* _WORK TASK 1_: How old is the instructor's katana according to the blog post on uploadable skills?
* _WORK TASK 2_: Please pick up the blog post on uploadable skills after its last sentence and keep writing it.

*** DOCUMENT EXCERPT Section Begins ***

Arbeit macht nicht frei, but it does pay the bills.
I do intend to get back to those who played along with the interview (I've read a LOT of great answers, and appreciate the candor and thoughtfulness you've put into your responses) and will get to you as soon as I can get a better handle on everything I'm dealing with here.
In the meantime ...
4. You are granted access to a device like the one in The Matrix that allows you to upload skills/knowledge straight into your brain. You are told you are allowed to select five skills/abilities to be uploaded. What do you choose? Why?
Wow. This question was far tougher to answer than I originally thought ... but my choices would be as follows:
- Metalsmithing (focus on forging Japanese swords) - as a Shinkendo student, I've wielded my instructor's thousand-year-old katana during training and used it for classic test cuts on soaked tatame rice mats. The complete history of that particular blade is unknown, but given the notches along its cutting surface, it is almost certain to have been in battle and severed its share of heads.
Imagine being able to craft a tool so well-made that it can still function for its intended purpose over a thousand years after you created it. There's a sense of ephemeralness with most things in my life - a sense most pronounced in environments like computer classes (where you know 95% of what you've learned will be rendered obsolete within three years). To command expert-level skills in crafting something so timeless would be a welcome contrast.

*** DOCUMENT EXCERPT Section Ends ***
*** INFORMATION SUPPLIED Section Begins ***

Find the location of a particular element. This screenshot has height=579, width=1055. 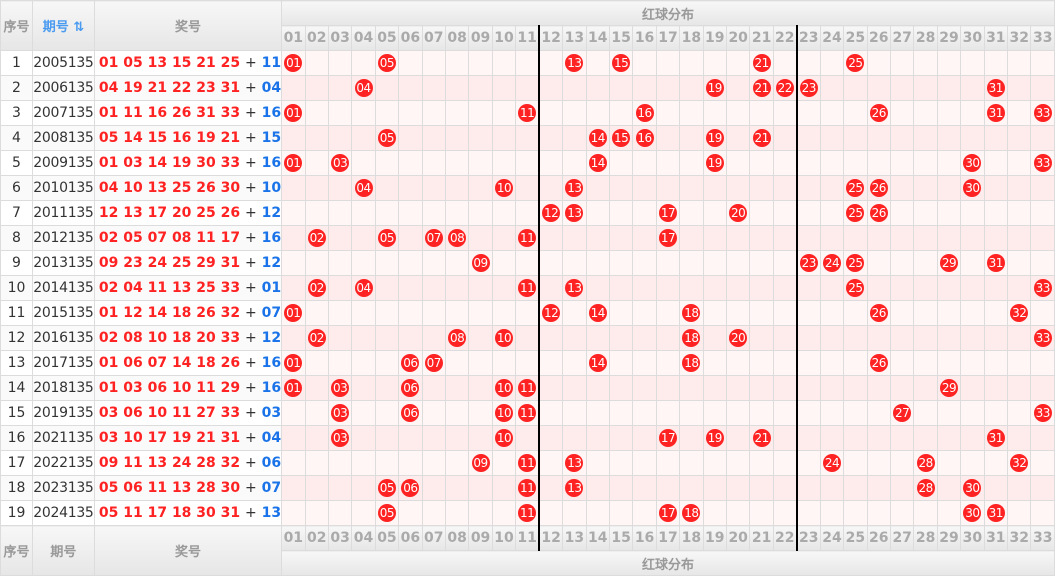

*** INFORMATION SUPPLIED Section Ends ***

* _WRITTEN REPLY 1_: It is a thousand years old.

* _WRITTEN REPLY 2_:
- Chinese Linguistics (focus on calligraphy) - Like many first-generation immigrants, my language ability stalled around the time I moved to the US and my functioning Mandarin vocabulary is about at the third-grade level. Most people of similar Chinese ability speak with heavy, Americanized accents - but for whatever reason, I can use what limited Mandarin I know with nearly no accent. This has the effect of deceptively inflating Mandarin-speaking strangers' perceptions of my language ability (since accents are generally a reliable indicator of vocabulary level), and in nearly every initial conversation will be a moment when I hear some version of:
"Ai-yah! You don't know what [X] means?!"
My written Chinese (never strong to begin with) has deteriorated to the point where most of it looks like the scrawlings of a retarded Chinese chimp with arthritis. Of all the things attendant to being fully functional in my native language, I'd consider the ability able to wield a mao bi to write classic Chinese calligraphy to be the most gratifying.
- Ballroom Dancing - There is a certain grace and elegance of professional dancers that carries forth in their everyday comportment that I admire greatly. Dancing heightens your awareness of body dynamics - both your own and your partner, and that has benefits that carry beyond the dance floor as well.
- Close-up Magic - The purest, most ruthless form of magic is close-up sleight-of-hand. Big-budget television magicians enjoy the benefits of camera tricks and other gaffs, but the close-up artist can only rely on nerve, dexterity and knowledge of perception psychology to execute his tricks. Masters of the craft like the terrifyingly competent Jamy Ian Swiss are absolutely mesmerizing to watch in action, and I'd love to be able to command even a fraction of that level of prestigitation.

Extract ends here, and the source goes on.